## DATA SHOWN

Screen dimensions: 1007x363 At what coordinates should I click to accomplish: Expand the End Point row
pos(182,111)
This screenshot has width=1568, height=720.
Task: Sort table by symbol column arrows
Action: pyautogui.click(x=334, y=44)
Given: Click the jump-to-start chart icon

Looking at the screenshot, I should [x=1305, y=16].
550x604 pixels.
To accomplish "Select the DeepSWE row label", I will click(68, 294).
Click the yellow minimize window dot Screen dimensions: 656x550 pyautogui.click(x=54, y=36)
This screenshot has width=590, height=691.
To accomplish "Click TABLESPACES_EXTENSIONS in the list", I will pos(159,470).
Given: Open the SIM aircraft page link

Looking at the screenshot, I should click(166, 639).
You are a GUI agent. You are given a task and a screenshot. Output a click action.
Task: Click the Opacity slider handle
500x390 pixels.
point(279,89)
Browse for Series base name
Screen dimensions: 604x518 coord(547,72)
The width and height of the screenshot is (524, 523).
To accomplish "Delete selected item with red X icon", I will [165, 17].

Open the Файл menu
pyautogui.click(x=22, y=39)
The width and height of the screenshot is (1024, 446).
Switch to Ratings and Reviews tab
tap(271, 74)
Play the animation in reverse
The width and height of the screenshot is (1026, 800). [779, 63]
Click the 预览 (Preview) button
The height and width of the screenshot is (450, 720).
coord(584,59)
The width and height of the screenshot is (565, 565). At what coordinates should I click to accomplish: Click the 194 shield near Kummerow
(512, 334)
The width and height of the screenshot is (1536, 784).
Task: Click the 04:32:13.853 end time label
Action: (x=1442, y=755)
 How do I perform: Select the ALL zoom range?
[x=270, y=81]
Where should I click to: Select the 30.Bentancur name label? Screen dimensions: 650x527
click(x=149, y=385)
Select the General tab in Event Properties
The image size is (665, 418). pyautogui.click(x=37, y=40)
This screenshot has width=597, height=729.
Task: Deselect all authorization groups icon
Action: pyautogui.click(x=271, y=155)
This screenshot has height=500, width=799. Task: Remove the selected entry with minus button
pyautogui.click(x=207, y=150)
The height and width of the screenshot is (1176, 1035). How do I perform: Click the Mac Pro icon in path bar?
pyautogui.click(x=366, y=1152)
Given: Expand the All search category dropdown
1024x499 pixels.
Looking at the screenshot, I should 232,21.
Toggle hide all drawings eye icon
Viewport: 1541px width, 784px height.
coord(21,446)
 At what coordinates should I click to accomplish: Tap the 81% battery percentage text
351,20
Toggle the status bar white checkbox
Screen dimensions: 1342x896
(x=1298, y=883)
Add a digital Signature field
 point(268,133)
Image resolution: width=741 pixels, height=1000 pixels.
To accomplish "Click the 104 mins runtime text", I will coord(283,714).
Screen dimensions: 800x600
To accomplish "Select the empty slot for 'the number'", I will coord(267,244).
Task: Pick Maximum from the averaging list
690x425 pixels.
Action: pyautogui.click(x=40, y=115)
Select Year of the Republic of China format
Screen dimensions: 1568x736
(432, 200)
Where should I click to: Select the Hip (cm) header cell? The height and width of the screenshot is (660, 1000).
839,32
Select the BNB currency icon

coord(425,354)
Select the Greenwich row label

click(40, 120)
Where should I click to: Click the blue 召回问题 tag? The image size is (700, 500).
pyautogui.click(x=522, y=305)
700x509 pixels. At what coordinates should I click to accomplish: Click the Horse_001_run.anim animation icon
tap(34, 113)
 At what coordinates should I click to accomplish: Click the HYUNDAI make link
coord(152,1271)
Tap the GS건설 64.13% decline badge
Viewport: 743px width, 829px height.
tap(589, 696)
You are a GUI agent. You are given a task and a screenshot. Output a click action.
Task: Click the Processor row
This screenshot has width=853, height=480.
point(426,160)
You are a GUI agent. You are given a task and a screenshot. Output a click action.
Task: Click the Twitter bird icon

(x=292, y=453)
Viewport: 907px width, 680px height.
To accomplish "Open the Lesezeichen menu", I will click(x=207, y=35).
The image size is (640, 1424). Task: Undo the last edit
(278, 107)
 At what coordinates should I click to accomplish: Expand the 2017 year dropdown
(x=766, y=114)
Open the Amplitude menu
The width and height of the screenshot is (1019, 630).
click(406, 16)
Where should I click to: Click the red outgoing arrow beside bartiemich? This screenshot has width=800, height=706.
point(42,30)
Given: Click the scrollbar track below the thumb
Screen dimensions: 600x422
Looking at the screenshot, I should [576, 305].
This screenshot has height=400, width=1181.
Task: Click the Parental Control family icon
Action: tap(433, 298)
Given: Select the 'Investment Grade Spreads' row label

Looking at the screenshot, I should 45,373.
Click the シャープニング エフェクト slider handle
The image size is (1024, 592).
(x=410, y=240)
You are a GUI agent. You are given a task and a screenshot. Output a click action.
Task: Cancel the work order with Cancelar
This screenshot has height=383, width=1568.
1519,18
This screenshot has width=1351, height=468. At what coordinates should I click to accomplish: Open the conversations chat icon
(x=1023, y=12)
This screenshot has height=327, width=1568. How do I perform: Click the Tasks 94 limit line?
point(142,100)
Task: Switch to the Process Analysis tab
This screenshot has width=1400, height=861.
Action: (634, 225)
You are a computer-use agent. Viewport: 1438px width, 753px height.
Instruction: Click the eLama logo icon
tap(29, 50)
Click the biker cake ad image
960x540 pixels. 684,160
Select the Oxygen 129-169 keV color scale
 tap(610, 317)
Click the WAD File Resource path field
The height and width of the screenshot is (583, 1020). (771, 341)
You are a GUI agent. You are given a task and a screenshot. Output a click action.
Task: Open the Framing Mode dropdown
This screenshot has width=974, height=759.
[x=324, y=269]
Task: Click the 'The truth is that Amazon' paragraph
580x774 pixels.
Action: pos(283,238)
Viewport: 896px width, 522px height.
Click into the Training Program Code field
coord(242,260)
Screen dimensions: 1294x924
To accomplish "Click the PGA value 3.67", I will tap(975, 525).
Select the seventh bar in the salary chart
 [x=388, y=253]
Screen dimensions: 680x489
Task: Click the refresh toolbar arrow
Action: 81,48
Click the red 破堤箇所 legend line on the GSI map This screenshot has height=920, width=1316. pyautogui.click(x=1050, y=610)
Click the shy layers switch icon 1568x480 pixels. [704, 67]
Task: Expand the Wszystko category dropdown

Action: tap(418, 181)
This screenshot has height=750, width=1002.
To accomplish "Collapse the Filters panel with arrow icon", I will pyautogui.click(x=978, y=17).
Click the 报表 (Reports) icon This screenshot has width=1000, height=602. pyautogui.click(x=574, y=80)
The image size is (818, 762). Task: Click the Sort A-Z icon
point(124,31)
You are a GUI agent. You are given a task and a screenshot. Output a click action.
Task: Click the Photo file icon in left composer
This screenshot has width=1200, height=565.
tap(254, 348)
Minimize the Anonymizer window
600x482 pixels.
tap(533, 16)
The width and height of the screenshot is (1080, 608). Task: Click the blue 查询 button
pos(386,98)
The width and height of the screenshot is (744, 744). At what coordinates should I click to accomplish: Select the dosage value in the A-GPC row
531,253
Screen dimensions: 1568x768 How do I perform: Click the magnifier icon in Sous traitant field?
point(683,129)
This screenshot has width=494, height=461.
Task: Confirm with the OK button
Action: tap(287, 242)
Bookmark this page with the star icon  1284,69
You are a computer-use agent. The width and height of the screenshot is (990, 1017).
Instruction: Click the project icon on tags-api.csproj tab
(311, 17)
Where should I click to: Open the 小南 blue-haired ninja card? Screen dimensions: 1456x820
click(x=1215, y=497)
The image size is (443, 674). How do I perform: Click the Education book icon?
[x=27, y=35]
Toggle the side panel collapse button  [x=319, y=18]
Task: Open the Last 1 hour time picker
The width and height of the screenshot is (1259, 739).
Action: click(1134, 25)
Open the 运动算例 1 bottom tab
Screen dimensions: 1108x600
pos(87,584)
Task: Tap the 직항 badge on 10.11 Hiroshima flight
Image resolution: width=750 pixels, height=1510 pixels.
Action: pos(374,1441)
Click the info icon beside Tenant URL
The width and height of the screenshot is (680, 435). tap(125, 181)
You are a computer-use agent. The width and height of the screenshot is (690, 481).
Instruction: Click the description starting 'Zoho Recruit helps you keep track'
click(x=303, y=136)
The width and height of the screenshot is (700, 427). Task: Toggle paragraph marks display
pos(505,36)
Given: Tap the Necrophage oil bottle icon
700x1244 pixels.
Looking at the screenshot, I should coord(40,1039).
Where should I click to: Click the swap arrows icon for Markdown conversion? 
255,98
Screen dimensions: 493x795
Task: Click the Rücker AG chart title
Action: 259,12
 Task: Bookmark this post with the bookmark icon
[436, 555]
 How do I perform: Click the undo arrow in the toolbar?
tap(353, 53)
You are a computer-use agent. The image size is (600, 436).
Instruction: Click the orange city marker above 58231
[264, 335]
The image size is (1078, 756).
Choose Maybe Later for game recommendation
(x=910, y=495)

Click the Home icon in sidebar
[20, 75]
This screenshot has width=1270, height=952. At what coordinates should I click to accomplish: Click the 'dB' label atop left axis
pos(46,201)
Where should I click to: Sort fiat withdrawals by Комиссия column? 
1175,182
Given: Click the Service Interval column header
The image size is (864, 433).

## WORK REQUEST
From the line that contains "Click the Home icon in sidebar" down to the last line of the material above, copy every line word for word, both ends included.

## SOLUTION TO THIS TASK
Click the Home icon in sidebar
[20, 75]
This screenshot has width=1270, height=952. At what coordinates should I click to accomplish: Click the 'dB' label atop left axis
pos(46,201)
Where should I click to: Sort fiat withdrawals by Комиссия column? 
1175,182
Given: Click the Service Interval column header
The image size is (864, 433).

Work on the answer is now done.